* [Written exercise 1]
List every place name that appears in the legend of Muso Gonnosuke and Miyamoto Musashi.
* [Written exercise 2]
Write a continuation of the legend of Muso Gonnosuke and Miyamoto Musashi, starting after its last sentence.

* [Provided text]
***
This tale of Miyamoto Musashi and Muso Gonnosuke illustrates the role compassion must play whenever deadly combat skills are being taught. Essential learning for all martial artists!

Some legends are so wonderful you want them to be true. The legend of bo specialist Muso Gonnosuke’s two meetings with Miyamoto Musashi is a good example. As a young man, Muso wandered around Japan, challenging other martial artists to duels — both to make a name for himself and to perfect his art. Despite the risk of serious injury or worse, he bested a number of skilled warriors with his staff.


While visiting the capital city of Edo (Tokyo), Muso found Musashi, a renowned swordsman whose reputation was rapidly growing. Musashi was an unconventional fighter whose training in a formal ryu was rudimentary, but he used cunning, strategy and bravado to overcome his opponents. Indeed, in his duel with Muso, Musashi didn’t use a steel sword or even a wooden training weapon.

Instead, he employed a tree limb to thoroughly and convincingly defeat his opponent — but he spared Muso’s life.

Muso retreated to a mountaintop in Kyushu, where he trained furiously and meditated on his art and his loss. He was eventually rewarded with what he took to be a divine vision that compelled him to shorten his 6-foot-long staff. The modification enabled him to manipulate the weapon like a sword and a spear while retaining its use as a pole arm.

Once again, he sought out Musashi and requested a rematch. Musashi obliged. This time, however, Muso was able to defeat his opponent. But just as Musashi had spared his life in their initial encounter, Muso let Musashi live, handing him — if the story is true — his only defeat.
***
* [Dataset entries]
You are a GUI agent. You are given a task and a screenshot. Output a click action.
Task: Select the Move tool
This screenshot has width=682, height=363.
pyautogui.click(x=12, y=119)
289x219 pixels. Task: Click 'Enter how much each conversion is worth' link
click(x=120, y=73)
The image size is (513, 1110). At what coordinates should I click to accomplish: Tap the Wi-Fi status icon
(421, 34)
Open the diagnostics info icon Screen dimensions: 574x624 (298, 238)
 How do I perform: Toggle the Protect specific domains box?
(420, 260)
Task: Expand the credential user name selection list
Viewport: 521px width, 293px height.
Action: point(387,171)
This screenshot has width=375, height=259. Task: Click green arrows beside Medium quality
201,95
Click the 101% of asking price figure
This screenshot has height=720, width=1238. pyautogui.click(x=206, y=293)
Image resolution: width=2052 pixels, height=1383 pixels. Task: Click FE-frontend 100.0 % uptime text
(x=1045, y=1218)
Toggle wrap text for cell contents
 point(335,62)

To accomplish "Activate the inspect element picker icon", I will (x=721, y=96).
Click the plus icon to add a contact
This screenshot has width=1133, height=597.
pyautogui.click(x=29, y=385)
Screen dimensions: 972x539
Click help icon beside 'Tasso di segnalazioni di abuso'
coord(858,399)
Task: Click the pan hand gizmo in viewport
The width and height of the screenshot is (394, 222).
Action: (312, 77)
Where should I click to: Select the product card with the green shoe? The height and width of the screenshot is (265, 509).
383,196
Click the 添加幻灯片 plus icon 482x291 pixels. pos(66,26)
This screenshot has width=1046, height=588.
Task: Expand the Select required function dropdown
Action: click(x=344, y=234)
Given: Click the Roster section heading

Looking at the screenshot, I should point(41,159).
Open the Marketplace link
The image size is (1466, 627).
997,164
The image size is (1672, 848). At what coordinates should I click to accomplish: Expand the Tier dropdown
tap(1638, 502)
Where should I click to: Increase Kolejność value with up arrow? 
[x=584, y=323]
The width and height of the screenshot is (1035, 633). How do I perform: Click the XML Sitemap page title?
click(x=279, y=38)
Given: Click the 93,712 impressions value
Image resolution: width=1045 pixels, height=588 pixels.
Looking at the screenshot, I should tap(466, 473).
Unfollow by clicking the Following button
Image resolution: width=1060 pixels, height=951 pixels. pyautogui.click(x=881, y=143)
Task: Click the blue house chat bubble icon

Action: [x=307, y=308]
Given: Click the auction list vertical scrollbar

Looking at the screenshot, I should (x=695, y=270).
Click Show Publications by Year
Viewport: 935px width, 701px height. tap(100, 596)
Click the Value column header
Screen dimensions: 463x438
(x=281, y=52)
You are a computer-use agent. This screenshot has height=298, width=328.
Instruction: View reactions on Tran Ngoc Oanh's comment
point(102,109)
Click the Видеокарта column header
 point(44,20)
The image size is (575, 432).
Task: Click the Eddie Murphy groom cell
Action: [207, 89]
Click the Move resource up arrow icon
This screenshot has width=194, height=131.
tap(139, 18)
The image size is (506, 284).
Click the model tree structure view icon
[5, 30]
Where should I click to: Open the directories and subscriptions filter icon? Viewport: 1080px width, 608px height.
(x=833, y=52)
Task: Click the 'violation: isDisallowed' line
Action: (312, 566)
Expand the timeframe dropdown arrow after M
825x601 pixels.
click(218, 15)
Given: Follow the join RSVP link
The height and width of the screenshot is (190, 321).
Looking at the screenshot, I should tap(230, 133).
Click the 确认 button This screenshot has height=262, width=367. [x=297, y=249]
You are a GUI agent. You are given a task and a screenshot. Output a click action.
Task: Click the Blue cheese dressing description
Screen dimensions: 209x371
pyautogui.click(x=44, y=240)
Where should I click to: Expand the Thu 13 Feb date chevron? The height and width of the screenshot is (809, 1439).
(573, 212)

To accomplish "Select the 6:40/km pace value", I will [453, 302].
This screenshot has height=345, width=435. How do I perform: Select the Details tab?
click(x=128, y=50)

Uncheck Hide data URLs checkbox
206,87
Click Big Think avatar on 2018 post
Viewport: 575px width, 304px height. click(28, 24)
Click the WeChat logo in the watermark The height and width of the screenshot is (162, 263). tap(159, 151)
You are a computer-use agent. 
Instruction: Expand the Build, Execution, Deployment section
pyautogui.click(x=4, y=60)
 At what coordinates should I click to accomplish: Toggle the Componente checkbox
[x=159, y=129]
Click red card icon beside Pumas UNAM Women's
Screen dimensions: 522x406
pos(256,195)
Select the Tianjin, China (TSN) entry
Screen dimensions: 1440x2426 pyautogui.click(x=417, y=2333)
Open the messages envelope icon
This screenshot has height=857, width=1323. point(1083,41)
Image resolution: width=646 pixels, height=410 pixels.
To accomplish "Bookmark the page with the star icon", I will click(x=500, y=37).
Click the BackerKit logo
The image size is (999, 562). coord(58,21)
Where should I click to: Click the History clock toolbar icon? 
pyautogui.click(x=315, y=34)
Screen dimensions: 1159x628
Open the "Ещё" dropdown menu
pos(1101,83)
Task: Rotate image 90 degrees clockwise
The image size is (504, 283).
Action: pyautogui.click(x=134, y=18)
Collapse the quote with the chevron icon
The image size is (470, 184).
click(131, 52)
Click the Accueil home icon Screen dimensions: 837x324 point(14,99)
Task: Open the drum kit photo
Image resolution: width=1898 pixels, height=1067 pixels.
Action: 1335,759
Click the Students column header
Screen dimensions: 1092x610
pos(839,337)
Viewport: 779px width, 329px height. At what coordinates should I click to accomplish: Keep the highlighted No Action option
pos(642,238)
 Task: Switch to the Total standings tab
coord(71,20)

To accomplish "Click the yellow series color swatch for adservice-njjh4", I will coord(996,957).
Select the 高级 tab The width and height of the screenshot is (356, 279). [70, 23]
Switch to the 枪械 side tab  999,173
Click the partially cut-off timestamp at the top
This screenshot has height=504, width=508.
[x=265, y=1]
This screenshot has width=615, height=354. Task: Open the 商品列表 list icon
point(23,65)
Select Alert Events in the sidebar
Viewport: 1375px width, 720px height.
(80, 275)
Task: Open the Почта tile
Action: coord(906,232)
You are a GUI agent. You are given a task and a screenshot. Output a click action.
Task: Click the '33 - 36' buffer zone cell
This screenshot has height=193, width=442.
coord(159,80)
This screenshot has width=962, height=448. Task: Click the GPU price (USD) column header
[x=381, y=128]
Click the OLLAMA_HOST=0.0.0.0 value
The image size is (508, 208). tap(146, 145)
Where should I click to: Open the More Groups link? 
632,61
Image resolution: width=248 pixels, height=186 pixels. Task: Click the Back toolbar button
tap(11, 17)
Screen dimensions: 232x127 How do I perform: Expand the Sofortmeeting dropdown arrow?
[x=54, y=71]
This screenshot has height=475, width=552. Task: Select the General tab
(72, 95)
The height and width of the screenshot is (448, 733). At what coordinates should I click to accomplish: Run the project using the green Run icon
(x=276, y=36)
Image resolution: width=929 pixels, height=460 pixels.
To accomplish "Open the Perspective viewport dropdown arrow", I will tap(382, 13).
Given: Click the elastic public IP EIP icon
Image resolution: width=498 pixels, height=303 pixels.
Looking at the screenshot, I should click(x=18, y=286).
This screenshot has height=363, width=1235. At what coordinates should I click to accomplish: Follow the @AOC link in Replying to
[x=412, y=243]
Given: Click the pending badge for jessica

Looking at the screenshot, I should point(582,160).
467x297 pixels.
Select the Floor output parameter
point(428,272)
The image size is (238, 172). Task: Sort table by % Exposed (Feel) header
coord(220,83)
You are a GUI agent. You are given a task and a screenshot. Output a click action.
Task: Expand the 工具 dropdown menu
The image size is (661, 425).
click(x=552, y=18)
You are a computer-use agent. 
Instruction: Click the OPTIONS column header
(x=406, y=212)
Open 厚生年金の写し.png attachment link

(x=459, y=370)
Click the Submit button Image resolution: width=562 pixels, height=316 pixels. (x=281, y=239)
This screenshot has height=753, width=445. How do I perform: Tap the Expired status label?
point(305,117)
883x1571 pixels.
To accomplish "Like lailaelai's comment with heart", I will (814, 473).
***
* [Expected output 1]
Japan, Edo (Tokyo), Kyushu

* [Expected output 2]
More than four centuries later, Muso’s descendants still practice the stick techniques he devised, which constitute part of the curriculum of shindo muso ryu, or jojutsu (art of the stick). Within the kata of the school are a range of lethal methods, as well as a good example of hodoku, or compassion, as shown by the founder of the ryu.

Whenever I hear people’s petty arguments that Japanese terminology in the dojo should be replaced with English or another language, I think of terms like hodoku. I wonder what non-Japanese equivalent they would use because the concept and its application would require pages of explanation to describe adequately.

Classical martial arts kata — nearly always an exchange between two participants and not the solo sequences with which most karateka are familiar — teach a variety of combative strategies. Some are long and complex, while others involve only a single attack and counter. No matter their length, once the forms are finished, both participants are left in potentially mortal situations. For example, your weapon is pointed directly at my throat, and mine is set to break your wrist.

How do we resolve the standoff? We turn to an unlikely source: the terminology of Buddhism. In Buddhism, the word ko is defined as being one moment longer than the longest stretch of time any human can comprehend. Perhaps our standoff wouldn’t last that long; but in our positions and our attitude, we must be in a technical state of ko. I’m willing to try to keep my advantage, just as you’re willing to try to keep yours.

In the dojo, the combative ko is broken when one participant voluntarily moves his weapon into a nonthreatening posture. Even though he may still be in position to continue fighting, he shows a willingness to promote charity to his partner. (Of course, he would not do this if the situation were real. In that case, ko is broken when one participant stops breathing.) This attitude of compassion is hodoku.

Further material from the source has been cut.